Снаружи тихо. Отдышавшись, я несколько успокоился, вновь обрел способность нормально мыслить.
В коробе накопилась дождевая вода, воняло мокрой ржавчиной. С опозданием обожгла мысль: «Если пустят в короб пулю — конец. Любой рикошет попадет в меня. А если овчарка?..»
Время шло. Ничто не нарушало тишины. Незаметно для себя я уснул.

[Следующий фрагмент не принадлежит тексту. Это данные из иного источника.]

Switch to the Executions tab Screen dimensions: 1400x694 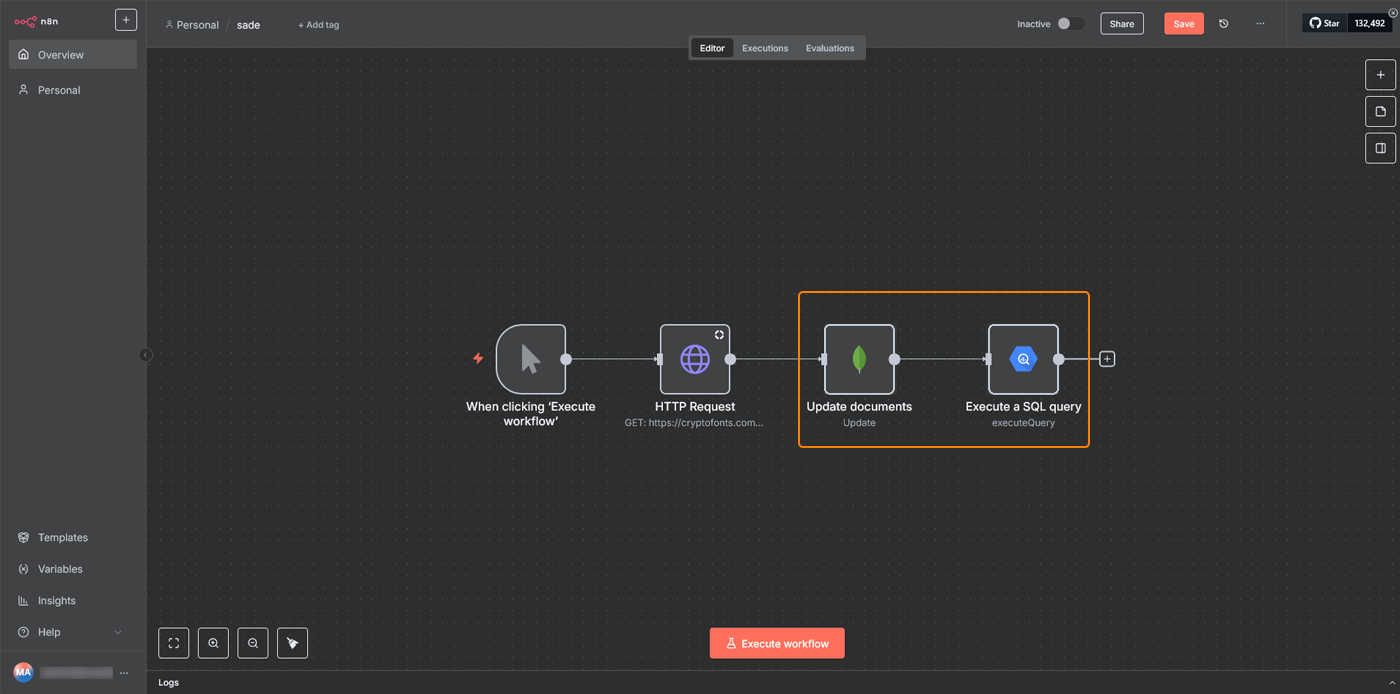point(765,48)
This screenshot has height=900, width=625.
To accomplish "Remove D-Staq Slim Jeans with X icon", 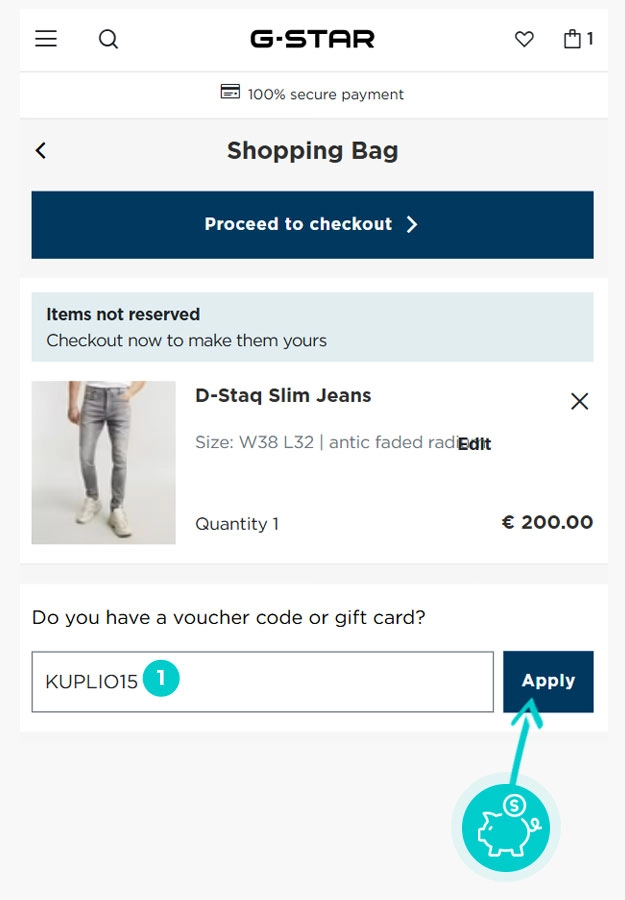I will click(579, 401).
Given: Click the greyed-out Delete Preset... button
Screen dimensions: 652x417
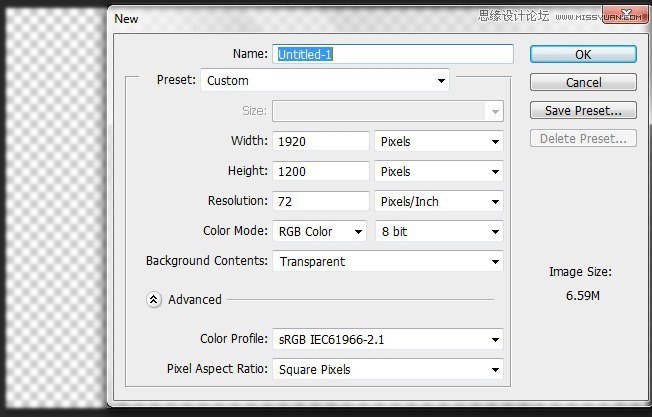Looking at the screenshot, I should coord(583,139).
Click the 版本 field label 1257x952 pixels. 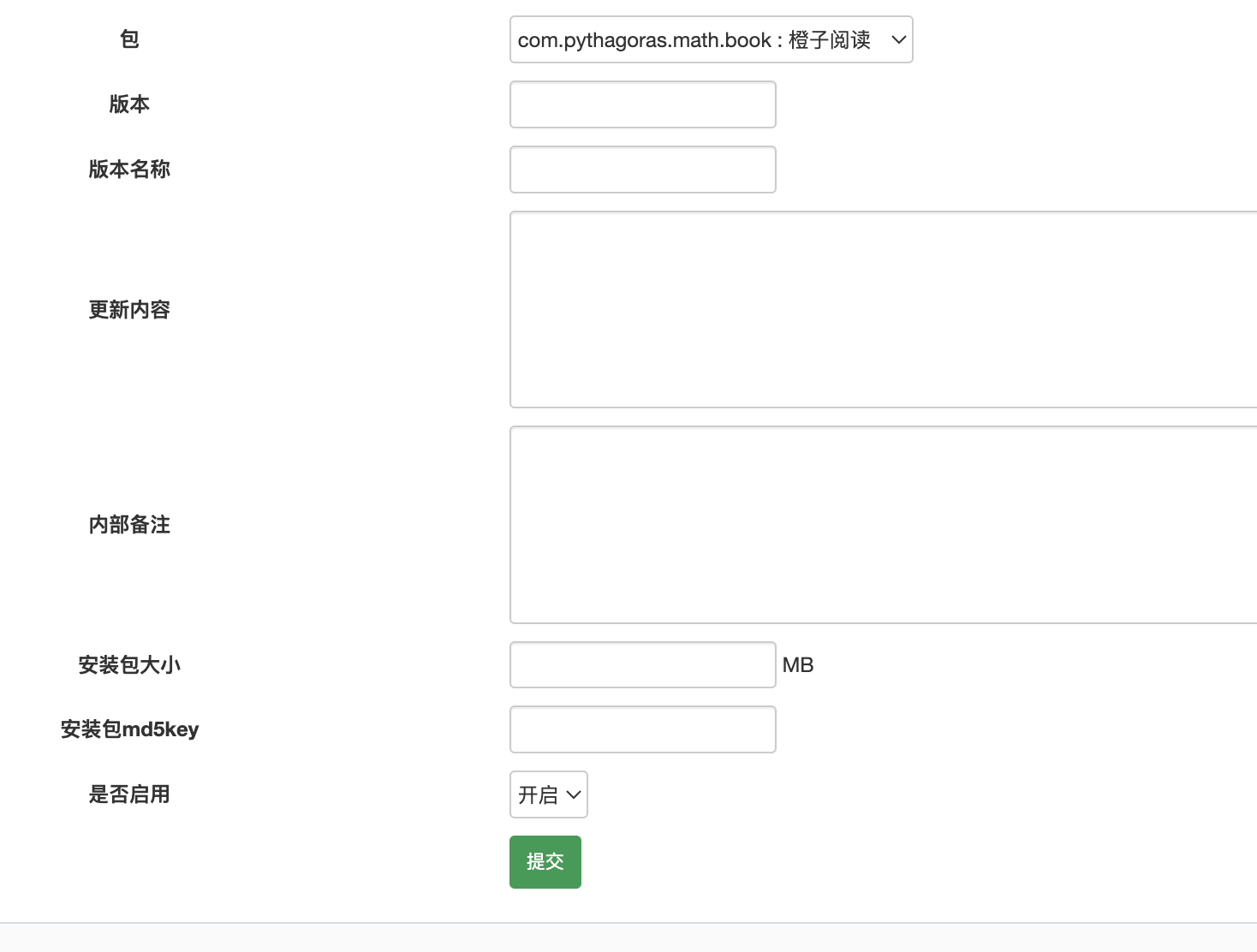coord(129,104)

Проснулся внезапно, будто от удара. Кто-то, крадучись, проходил мимо, чуть слышно шуршал мелкий щебень. По стенке короба кто-то шерхнул, остановился, шерхнул еще раз, и громкий шепот поз-вал:
— Леша, ты где?.. Выходи… Леша…
Я сразу узнал Корытного. Попробовал двинуться и не смог. Весь левый бок окоченел, стал совершенно чужой, нечувствительный, будто кусок дерева.
— Костя! — позвал я громко.
— Кто? Кто здесь? Где ты?
По стенке короба зашуршало смелее, громче.
— Ты здесь?
— Помоги, не выберусь.
Моя рука нашла горячую руку Корытного.
— Ну и залез…
На синем небе ярко светила серебряная половинка луны. Воздух, тихий и прозрачный, широким освежающим потоком врывался в легкие, отравленные вонючим коробом. Несколько минут я, улегшись на траве, прислушивался к тому, как возвращалась к жизни омертвевшая половина тела. Покалывали тысячи мелких-мелких иголочек, потом пришла тупая боль, словно стягивала тело длинная судорога.

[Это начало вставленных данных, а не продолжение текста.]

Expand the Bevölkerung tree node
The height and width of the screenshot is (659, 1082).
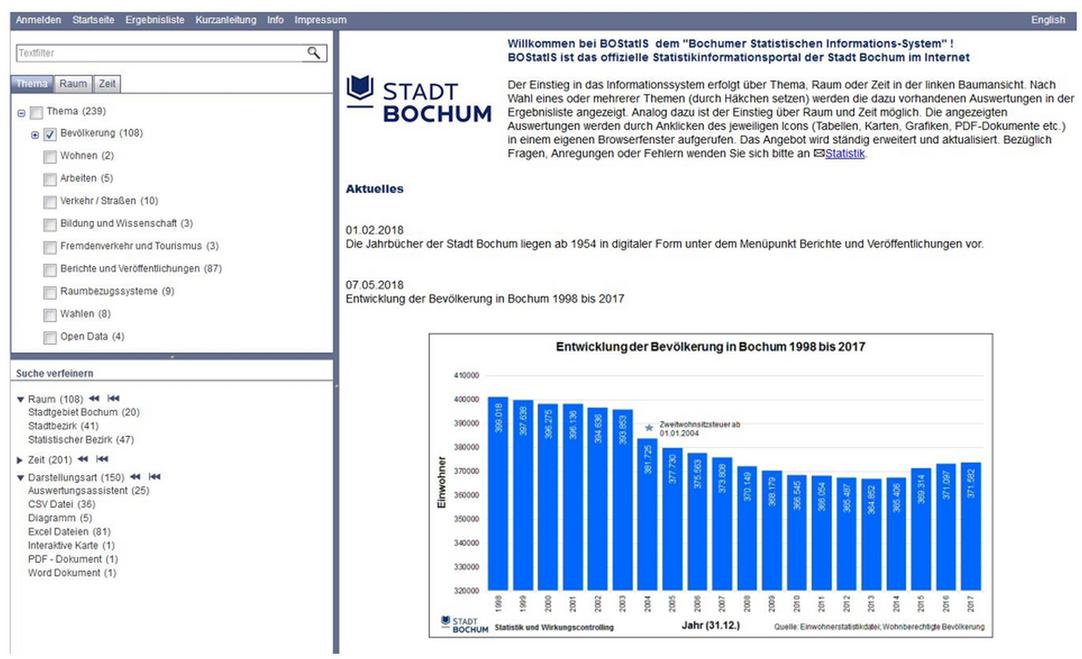33,135

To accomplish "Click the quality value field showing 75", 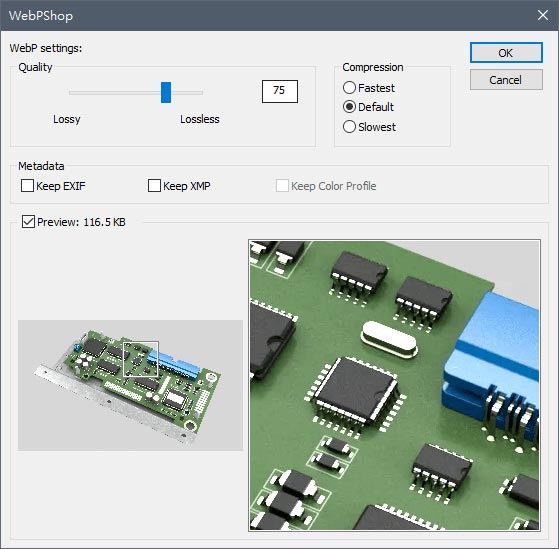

Часом позже мы вчетвером шагали гуськом по лесу. Шли молча, прислушиваясь к каждому звуку, и, когда уже начали меркнуть звезды, сделали короткий привал.
— Хотел бы я знать, куда нас занесло. — Русанов устало присел на пенек. — Мы слишком долго шли на юг. Там — горы. Пропадем: идти трудно будет.
— Зато прятаться легче.
— Сомневаюсь. Плотность населения везде одинакова. По-моему, надо выходить к железной дороге Мюнхен — Регенсбург и двигаться вдоль нее, используя каждую возможность подъехать. Это ускорит…
— Приезд в моосбургский карцер. — Корытный не очень весело рассмеялся. — Куда бы мы ни шли, а разделиться надо. Вчетвером идти опасно.